### What to produce:
Please change every "GUI agent" in the items below to "screen assistant" and give all the lines again with nothing else altered.

Item coordinate data
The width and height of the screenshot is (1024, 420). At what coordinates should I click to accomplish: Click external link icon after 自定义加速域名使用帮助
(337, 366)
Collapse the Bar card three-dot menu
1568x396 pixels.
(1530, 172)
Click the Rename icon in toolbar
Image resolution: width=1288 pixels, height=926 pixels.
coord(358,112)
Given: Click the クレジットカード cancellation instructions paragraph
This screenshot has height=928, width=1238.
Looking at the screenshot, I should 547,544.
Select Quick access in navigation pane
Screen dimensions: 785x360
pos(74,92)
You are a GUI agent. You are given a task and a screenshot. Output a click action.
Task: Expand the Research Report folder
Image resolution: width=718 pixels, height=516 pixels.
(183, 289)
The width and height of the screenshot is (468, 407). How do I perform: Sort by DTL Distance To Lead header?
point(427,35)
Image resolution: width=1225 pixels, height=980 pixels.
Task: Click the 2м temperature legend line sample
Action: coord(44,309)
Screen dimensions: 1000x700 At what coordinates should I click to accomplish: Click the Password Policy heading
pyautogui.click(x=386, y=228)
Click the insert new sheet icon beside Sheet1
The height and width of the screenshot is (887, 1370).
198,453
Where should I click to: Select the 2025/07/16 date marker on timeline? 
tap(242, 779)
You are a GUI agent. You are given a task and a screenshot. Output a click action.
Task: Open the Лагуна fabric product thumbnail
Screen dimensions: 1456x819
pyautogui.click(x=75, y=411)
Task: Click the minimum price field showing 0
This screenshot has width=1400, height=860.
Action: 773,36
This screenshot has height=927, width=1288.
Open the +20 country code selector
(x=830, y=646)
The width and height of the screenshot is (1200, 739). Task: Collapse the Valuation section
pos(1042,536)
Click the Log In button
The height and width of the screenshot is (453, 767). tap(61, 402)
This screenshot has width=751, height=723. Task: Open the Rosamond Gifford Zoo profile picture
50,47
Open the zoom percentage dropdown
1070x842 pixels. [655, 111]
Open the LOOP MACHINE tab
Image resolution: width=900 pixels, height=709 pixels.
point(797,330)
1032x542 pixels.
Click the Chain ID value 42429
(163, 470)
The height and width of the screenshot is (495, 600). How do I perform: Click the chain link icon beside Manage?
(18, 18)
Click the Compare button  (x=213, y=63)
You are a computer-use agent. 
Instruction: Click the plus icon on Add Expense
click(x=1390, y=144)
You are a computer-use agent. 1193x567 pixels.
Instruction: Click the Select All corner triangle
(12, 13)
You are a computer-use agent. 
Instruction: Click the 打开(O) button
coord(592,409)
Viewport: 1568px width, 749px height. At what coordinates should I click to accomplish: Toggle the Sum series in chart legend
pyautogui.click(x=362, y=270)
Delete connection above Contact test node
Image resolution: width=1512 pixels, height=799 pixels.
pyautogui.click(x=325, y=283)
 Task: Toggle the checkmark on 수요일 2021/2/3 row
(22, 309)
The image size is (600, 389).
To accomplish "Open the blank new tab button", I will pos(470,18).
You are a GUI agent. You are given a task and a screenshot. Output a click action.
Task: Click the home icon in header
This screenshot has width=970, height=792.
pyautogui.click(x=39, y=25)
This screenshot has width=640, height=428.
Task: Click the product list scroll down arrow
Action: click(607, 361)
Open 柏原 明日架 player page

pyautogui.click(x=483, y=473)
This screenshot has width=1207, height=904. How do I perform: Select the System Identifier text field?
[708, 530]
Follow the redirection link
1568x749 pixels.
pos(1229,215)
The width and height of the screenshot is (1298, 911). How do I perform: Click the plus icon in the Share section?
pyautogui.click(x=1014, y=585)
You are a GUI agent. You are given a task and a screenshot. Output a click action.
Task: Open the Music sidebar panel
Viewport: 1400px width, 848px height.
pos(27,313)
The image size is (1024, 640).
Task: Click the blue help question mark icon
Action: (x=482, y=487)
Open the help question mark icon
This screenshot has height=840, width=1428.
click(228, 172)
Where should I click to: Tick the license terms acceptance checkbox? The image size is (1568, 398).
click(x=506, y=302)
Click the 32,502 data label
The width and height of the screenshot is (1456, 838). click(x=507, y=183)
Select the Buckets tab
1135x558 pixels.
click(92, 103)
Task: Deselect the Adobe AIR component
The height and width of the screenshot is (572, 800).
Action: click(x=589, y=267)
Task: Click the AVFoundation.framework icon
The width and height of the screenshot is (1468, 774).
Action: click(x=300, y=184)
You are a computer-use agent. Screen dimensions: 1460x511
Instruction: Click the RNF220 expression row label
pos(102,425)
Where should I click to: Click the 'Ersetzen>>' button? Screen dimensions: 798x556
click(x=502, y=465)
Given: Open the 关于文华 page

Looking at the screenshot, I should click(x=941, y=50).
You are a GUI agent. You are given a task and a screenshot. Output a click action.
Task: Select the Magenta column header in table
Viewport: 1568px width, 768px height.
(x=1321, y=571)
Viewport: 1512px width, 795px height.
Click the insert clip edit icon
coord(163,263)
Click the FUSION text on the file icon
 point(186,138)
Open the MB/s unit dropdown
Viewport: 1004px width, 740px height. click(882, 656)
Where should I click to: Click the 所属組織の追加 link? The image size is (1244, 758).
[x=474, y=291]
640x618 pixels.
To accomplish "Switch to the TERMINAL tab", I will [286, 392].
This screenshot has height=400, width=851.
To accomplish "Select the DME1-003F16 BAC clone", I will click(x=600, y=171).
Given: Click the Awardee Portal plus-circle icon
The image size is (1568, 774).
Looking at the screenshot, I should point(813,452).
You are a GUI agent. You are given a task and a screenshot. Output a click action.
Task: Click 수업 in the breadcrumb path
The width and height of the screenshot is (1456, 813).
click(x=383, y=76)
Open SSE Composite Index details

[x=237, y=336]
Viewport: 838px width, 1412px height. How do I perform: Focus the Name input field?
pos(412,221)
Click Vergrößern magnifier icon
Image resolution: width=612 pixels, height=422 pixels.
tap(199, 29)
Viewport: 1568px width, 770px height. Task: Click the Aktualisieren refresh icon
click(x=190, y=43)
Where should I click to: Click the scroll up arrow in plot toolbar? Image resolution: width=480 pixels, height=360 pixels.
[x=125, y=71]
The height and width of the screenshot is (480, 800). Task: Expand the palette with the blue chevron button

### Exercise output:
The width and height of the screenshot is (1024, 420). At what coordinates should I click to accomplish: Click external link icon after 自定义加速域名使用帮助
(337, 366)
Collapse the Bar card three-dot menu
1568x396 pixels.
(1530, 172)
Click the Rename icon in toolbar
Image resolution: width=1288 pixels, height=926 pixels.
coord(358,112)
Given: Click the クレジットカード cancellation instructions paragraph
This screenshot has height=928, width=1238.
Looking at the screenshot, I should 547,544.
Select Quick access in navigation pane
Screen dimensions: 785x360
pos(74,92)
You are a screen assistant. You are given a task and a screenshot. Output a click action.
Task: Expand the Research Report folder
Image resolution: width=718 pixels, height=516 pixels.
(183, 289)
The width and height of the screenshot is (468, 407). How do I perform: Sort by DTL Distance To Lead header?
point(427,35)
Image resolution: width=1225 pixels, height=980 pixels.
Task: Click the 2м temperature legend line sample
Action: coord(44,309)
Screen dimensions: 1000x700 At what coordinates should I click to accomplish: Click the Password Policy heading
pyautogui.click(x=386, y=228)
Click the insert new sheet icon beside Sheet1
The height and width of the screenshot is (887, 1370).
198,453
Where should I click to: Select the 2025/07/16 date marker on timeline? 
tap(242, 779)
You are a screen assistant. You are given a task and a screenshot. Output a click action.
Task: Open the Лагуна fabric product thumbnail
Screen dimensions: 1456x819
pyautogui.click(x=75, y=411)
Task: Click the minimum price field showing 0
This screenshot has width=1400, height=860.
Action: 773,36
This screenshot has height=927, width=1288.
Open the +20 country code selector
(x=830, y=646)
The width and height of the screenshot is (1200, 739). Task: Collapse the Valuation section
pos(1042,536)
Click the Log In button
The height and width of the screenshot is (453, 767). tap(61, 402)
This screenshot has width=751, height=723. Task: Open the Rosamond Gifford Zoo profile picture
50,47
Open the zoom percentage dropdown
1070x842 pixels. [655, 111]
Open the LOOP MACHINE tab
Image resolution: width=900 pixels, height=709 pixels.
point(797,330)
1032x542 pixels.
Click the Chain ID value 42429
(163, 470)
The height and width of the screenshot is (495, 600). How do I perform: Click the chain link icon beside Manage?
(18, 18)
Click the Compare button  (x=213, y=63)
You are a computer-use agent. 
Instruction: Click the plus icon on Add Expense
click(x=1390, y=144)
You are a computer-use agent. 1193x567 pixels.
Instruction: Click the Select All corner triangle
(12, 13)
You are a computer-use agent. 
Instruction: Click the 打开(O) button
coord(592,409)
Viewport: 1568px width, 749px height. At what coordinates should I click to accomplish: Toggle the Sum series in chart legend
pyautogui.click(x=362, y=270)
Delete connection above Contact test node
Image resolution: width=1512 pixels, height=799 pixels.
pyautogui.click(x=325, y=283)
 Task: Toggle the checkmark on 수요일 2021/2/3 row
(22, 309)
The image size is (600, 389).
To accomplish "Open the blank new tab button", I will pos(470,18).
You are a screen assistant. You are given a task and a screenshot. Output a click action.
Task: Click the home icon in header
This screenshot has width=970, height=792.
pyautogui.click(x=39, y=25)
This screenshot has width=640, height=428.
Task: Click the product list scroll down arrow
Action: click(607, 361)
Open 柏原 明日架 player page

pyautogui.click(x=483, y=473)
This screenshot has width=1207, height=904. How do I perform: Select the System Identifier text field?
[708, 530]
Follow the redirection link
1568x749 pixels.
pos(1229,215)
The width and height of the screenshot is (1298, 911). How do I perform: Click the plus icon in the Share section?
pyautogui.click(x=1014, y=585)
You are a screen assistant. You are given a task and a screenshot. Output a click action.
Task: Open the Music sidebar panel
Viewport: 1400px width, 848px height.
pos(27,313)
The image size is (1024, 640).
Task: Click the blue help question mark icon
Action: (x=482, y=487)
Open the help question mark icon
This screenshot has height=840, width=1428.
click(228, 172)
Where should I click to: Tick the license terms acceptance checkbox? The image size is (1568, 398).
click(x=506, y=302)
Click the 32,502 data label
The width and height of the screenshot is (1456, 838). click(x=507, y=183)
Select the Buckets tab
1135x558 pixels.
click(92, 103)
Task: Deselect the Adobe AIR component
The height and width of the screenshot is (572, 800).
Action: click(x=589, y=267)
Task: Click the AVFoundation.framework icon
The width and height of the screenshot is (1468, 774).
Action: click(x=300, y=184)
You are a computer-use agent. Screen dimensions: 1460x511
Instruction: Click the RNF220 expression row label
pos(102,425)
Where should I click to: Click the 'Ersetzen>>' button? Screen dimensions: 798x556
click(x=502, y=465)
Given: Open the 关于文华 page

Looking at the screenshot, I should click(x=941, y=50).
You are a screen assistant. You are given a task and a screenshot. Output a click action.
Task: Select the Magenta column header in table
Viewport: 1568px width, 768px height.
(x=1321, y=571)
Viewport: 1512px width, 795px height.
Click the insert clip edit icon
coord(163,263)
Click the FUSION text on the file icon
 point(186,138)
Open the MB/s unit dropdown
Viewport: 1004px width, 740px height. click(882, 656)
Where should I click to: Click the 所属組織の追加 link? The image size is (1244, 758).
[x=474, y=291]
640x618 pixels.
To accomplish "Switch to the TERMINAL tab", I will [286, 392].
This screenshot has height=400, width=851.
To accomplish "Select the DME1-003F16 BAC clone", I will click(x=600, y=171).
Given: Click the Awardee Portal plus-circle icon
The image size is (1568, 774).
Looking at the screenshot, I should point(813,452).
You are a screen assistant. You are given a task and a screenshot. Output a click action.
Task: Click 수업 in the breadcrumb path
The width and height of the screenshot is (1456, 813).
click(x=383, y=76)
Open SSE Composite Index details

[x=237, y=336]
Viewport: 838px width, 1412px height. How do I perform: Focus the Name input field?
pos(412,221)
Click Vergrößern magnifier icon
Image resolution: width=612 pixels, height=422 pixels.
tap(199, 29)
Viewport: 1568px width, 770px height. Task: Click the Aktualisieren refresh icon
click(x=190, y=43)
Where should I click to: Click the scroll up arrow in plot toolbar? Image resolution: width=480 pixels, height=360 pixels.
[x=125, y=71]
The height and width of the screenshot is (480, 800). Task: Expand the palette with the blue chevron button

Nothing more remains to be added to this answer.